+++ EXERCISE MATERIALS
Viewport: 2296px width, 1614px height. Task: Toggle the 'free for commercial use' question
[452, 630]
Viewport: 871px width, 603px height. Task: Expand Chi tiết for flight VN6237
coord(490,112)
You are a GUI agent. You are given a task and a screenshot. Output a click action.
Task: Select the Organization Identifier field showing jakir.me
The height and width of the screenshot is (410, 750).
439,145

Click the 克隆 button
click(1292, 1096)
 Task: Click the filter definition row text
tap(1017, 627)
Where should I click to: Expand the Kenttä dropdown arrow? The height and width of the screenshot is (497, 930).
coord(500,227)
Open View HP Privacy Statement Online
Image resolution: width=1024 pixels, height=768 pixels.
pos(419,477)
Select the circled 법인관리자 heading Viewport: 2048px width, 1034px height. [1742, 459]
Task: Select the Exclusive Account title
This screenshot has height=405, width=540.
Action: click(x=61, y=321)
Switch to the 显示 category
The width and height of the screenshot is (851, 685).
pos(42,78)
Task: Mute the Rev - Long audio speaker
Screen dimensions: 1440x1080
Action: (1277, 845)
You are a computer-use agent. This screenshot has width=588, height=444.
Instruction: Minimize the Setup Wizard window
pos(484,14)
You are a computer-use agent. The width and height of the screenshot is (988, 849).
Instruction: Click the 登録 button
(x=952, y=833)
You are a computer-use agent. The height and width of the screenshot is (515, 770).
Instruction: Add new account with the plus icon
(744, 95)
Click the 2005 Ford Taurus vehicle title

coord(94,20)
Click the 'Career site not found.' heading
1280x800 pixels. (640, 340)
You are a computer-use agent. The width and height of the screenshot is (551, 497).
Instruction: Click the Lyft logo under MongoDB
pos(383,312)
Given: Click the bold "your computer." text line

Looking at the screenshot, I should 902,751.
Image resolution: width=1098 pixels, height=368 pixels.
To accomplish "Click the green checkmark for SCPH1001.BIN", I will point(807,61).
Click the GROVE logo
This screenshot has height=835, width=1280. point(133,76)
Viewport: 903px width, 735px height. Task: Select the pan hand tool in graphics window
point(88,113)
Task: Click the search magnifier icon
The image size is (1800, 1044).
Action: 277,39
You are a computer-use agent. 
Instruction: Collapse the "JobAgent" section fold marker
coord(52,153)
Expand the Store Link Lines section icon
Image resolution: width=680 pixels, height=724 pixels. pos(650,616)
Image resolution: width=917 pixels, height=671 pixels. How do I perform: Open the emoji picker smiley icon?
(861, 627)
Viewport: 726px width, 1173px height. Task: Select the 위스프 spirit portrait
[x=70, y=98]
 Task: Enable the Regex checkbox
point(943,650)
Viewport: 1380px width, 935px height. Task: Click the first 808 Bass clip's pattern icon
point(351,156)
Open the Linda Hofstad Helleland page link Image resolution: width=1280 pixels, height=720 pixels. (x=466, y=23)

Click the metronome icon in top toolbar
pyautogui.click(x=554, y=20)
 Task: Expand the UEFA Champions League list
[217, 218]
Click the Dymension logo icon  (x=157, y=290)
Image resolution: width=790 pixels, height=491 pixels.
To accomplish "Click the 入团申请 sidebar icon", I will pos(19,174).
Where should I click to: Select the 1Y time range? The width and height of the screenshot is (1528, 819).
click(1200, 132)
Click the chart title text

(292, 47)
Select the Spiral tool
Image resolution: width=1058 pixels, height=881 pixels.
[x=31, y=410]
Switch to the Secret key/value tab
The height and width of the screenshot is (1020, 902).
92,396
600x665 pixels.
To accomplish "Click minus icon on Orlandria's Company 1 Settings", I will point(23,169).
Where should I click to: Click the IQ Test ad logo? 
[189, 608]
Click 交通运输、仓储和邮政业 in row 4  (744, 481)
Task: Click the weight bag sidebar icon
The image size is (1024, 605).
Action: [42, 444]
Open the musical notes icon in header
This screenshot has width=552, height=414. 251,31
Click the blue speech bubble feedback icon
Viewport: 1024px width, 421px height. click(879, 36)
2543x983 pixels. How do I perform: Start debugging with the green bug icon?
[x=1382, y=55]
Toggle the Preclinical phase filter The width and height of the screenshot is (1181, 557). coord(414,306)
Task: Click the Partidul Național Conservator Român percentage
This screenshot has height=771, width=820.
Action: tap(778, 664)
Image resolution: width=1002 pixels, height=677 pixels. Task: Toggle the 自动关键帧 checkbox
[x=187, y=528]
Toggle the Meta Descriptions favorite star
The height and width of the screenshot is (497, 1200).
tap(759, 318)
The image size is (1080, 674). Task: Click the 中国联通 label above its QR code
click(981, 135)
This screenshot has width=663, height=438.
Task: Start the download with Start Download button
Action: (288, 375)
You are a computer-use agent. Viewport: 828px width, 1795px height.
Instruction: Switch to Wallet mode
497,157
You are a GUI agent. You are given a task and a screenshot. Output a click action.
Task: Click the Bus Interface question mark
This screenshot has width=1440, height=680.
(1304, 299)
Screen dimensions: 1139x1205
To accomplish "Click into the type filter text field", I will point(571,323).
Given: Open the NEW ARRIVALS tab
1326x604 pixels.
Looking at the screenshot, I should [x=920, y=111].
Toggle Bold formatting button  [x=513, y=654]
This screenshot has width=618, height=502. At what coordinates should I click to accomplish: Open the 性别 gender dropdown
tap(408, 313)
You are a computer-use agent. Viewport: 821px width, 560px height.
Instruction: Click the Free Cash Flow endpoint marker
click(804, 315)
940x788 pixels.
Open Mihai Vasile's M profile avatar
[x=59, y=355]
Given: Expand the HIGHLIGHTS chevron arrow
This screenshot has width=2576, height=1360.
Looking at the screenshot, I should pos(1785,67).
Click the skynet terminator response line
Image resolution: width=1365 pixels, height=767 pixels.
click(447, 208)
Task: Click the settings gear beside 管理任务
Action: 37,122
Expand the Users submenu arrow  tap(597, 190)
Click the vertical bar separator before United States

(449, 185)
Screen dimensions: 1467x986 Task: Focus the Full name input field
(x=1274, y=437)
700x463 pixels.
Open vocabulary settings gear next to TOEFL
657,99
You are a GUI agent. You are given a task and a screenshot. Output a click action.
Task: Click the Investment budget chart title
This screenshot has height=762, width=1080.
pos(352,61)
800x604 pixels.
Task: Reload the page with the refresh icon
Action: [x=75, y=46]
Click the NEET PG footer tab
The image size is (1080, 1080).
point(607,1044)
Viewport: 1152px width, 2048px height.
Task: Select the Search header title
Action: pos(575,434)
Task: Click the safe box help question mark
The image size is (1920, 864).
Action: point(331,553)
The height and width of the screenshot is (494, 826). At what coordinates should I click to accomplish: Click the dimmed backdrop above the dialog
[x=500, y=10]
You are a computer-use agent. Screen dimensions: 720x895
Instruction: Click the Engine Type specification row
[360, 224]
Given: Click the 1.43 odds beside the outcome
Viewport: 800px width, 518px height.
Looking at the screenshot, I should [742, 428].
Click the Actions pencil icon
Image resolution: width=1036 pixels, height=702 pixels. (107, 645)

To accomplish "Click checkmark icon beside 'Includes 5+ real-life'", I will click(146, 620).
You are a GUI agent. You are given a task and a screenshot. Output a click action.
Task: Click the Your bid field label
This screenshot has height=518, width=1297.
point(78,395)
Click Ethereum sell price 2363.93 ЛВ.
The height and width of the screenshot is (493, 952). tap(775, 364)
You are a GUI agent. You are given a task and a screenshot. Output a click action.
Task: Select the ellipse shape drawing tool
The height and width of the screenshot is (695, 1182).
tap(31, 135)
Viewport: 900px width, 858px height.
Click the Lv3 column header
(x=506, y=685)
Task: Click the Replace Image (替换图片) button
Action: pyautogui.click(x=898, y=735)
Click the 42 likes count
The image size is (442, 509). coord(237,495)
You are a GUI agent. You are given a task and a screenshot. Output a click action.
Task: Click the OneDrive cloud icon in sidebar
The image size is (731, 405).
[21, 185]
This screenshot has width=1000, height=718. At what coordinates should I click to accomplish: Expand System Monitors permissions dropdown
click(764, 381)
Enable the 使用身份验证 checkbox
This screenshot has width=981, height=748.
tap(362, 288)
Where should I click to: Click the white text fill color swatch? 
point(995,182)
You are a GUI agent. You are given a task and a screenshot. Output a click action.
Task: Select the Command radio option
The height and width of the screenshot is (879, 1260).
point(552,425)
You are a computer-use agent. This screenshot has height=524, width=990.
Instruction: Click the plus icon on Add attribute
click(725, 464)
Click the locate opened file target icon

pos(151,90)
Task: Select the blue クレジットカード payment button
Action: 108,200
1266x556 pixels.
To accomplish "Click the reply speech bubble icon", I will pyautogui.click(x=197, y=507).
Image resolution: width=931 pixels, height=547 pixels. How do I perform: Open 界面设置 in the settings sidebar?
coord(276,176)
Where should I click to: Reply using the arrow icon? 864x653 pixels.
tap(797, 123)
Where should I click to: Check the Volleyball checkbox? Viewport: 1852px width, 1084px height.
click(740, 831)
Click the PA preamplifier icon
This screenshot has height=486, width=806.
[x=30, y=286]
++++++
:: YOUR OBJECTIVE ::
The answer must be a single number: how many lines in the records above contain the word "checkmark".

:: ANSWER SECTION ::
2